• **문제 설명**: 아래 목록에서 "1568x621 pixels. At"이 들어 있는 줄에서 시작해 "(x=66, y=297)"가 들어 있는 줄에서 끝나는 부분(양 끝 줄 포함)을 한 줄당 문자열 하나인 JSON 배열로 바꿔 쓰세요. 빈 줄은 빼고, 그림은 답에 넣지 마세요.

• **제시 목록**:

###

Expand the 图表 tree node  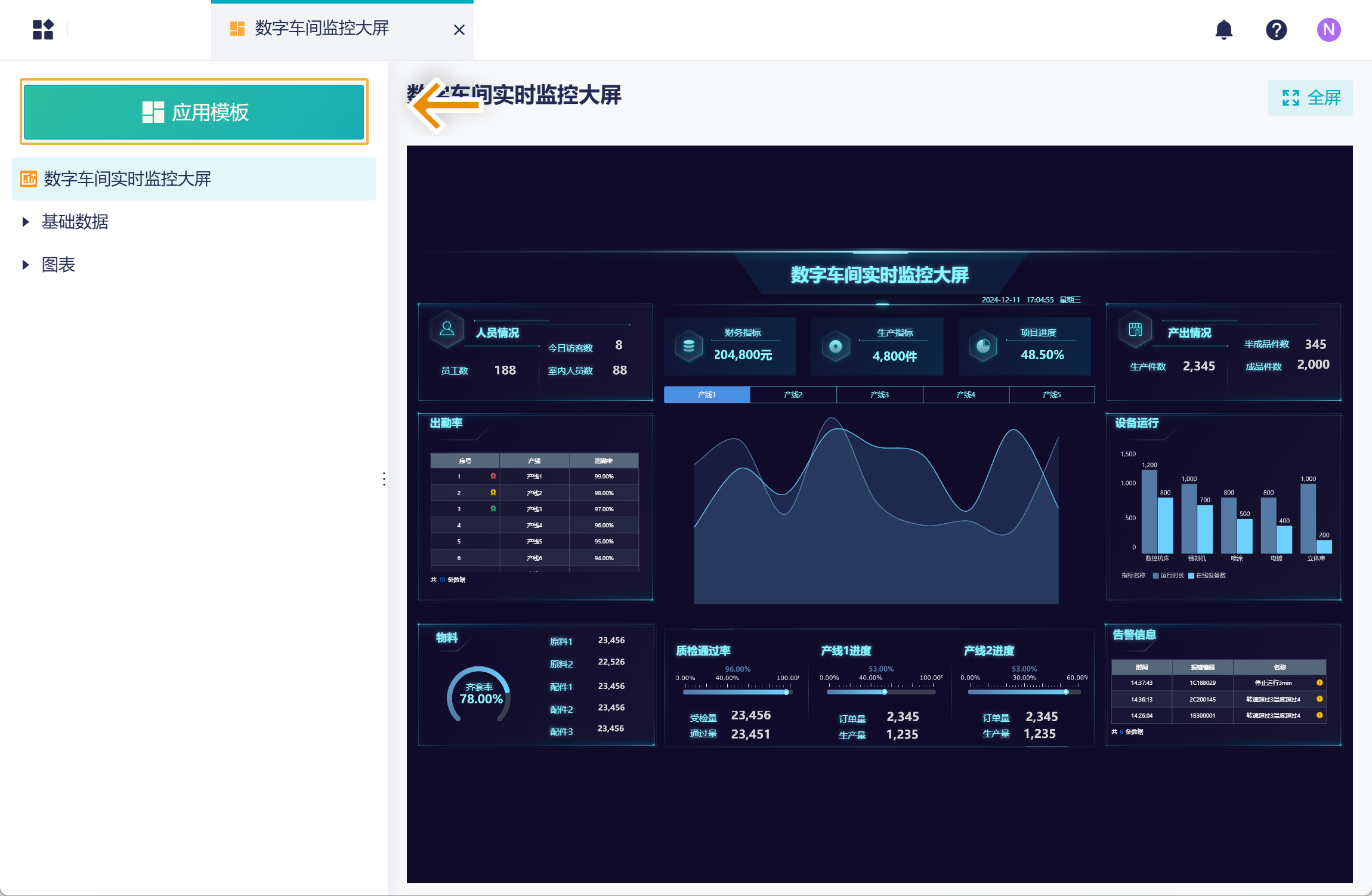tap(26, 265)
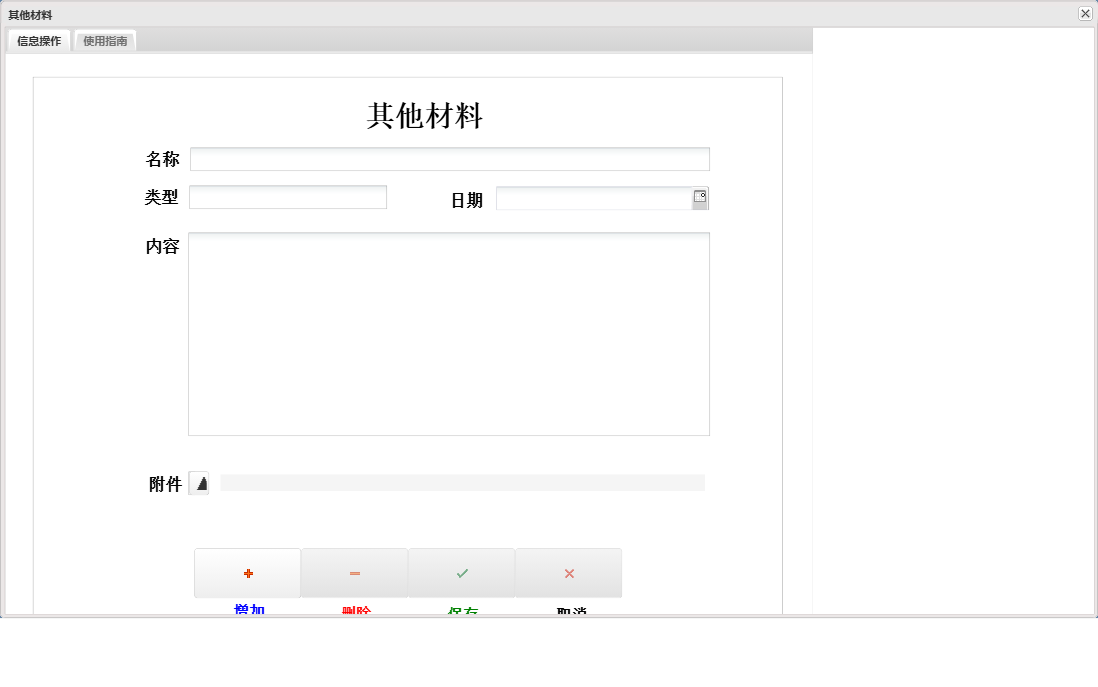This screenshot has width=1098, height=687.
Task: Click the 删除 link
Action: coord(354,607)
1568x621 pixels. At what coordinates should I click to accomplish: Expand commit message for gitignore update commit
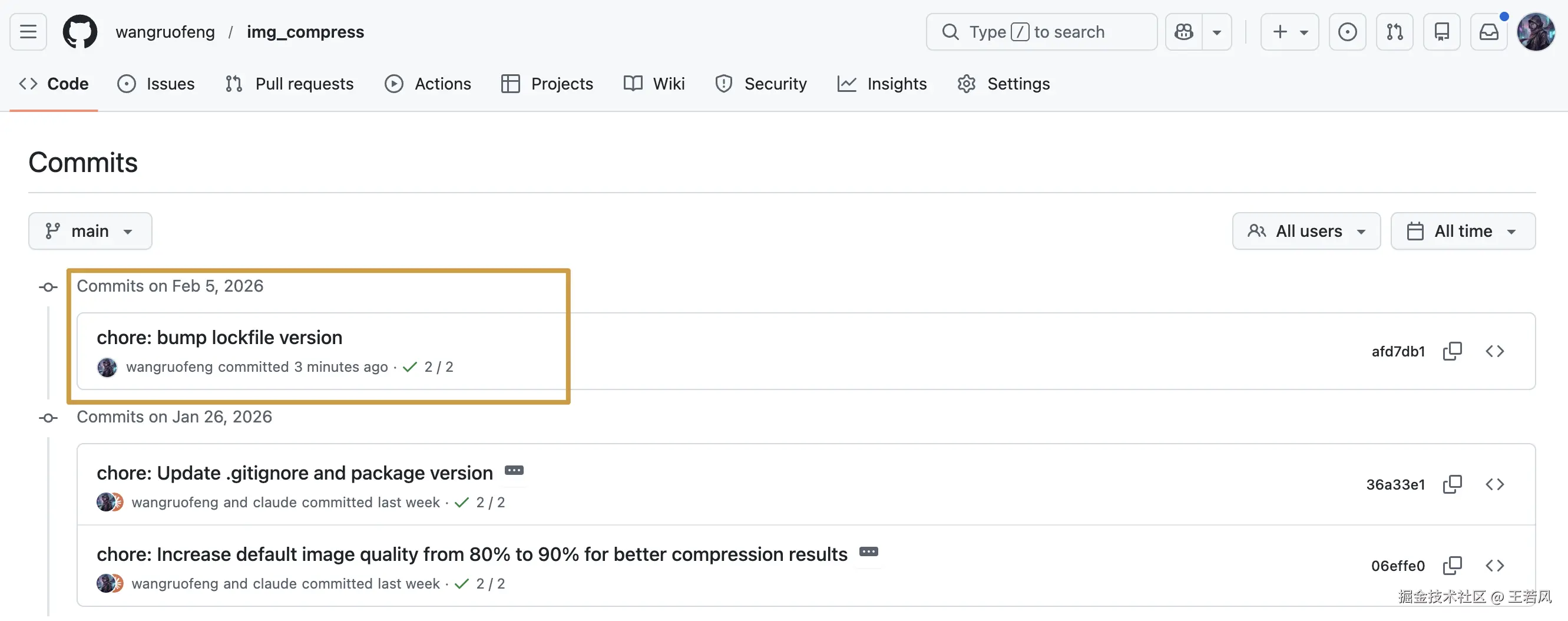pyautogui.click(x=514, y=471)
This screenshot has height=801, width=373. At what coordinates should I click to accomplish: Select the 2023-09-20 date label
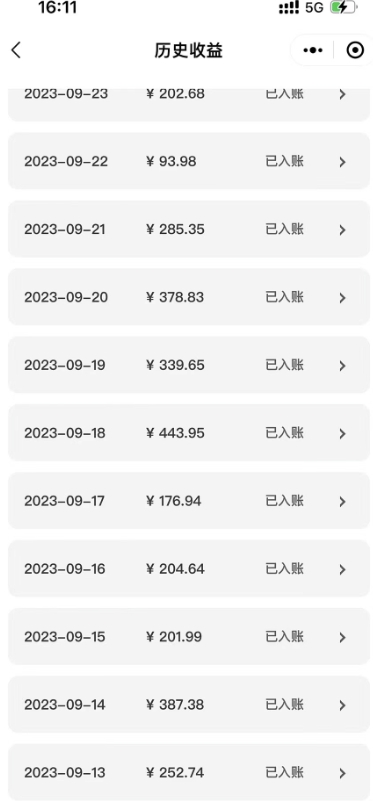(x=66, y=297)

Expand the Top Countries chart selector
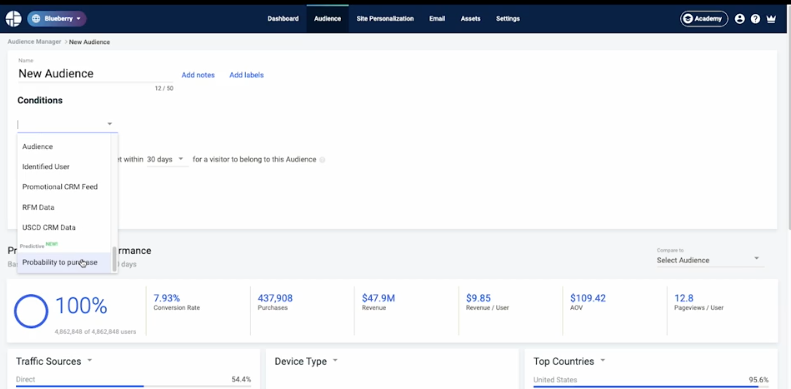coord(602,361)
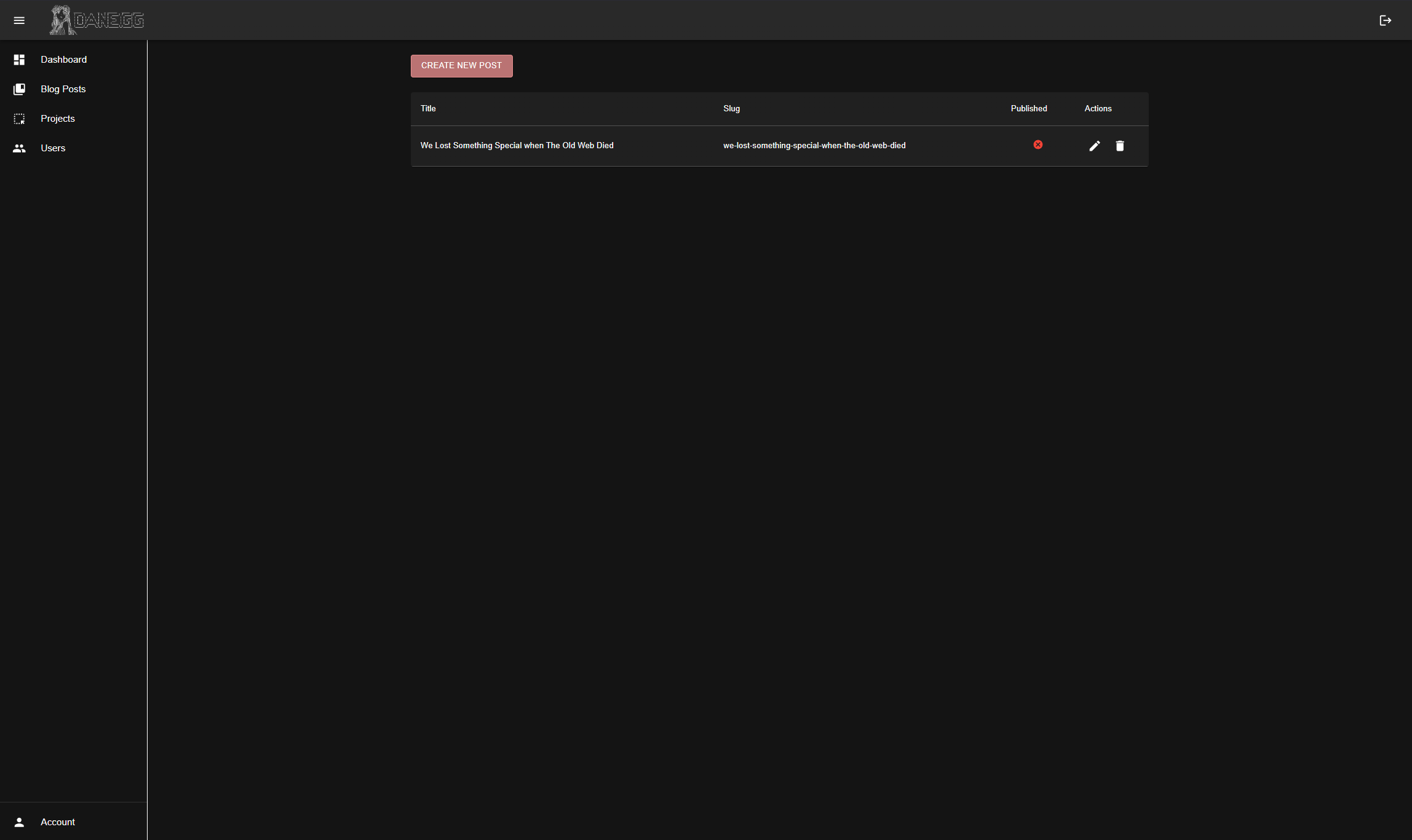Delete the post using trash icon

[x=1119, y=146]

###

• **풀이**:
[
  "1568x621 pixels. At what coordinates should I click to accomplish: Expand commit message for gitignore update commit",
  "pyautogui.click(x=514, y=471)",
  "This screenshot has height=801, width=373. At what coordinates should I click to accomplish: Select the 2023-09-20 date label",
  "(x=66, y=297)"
]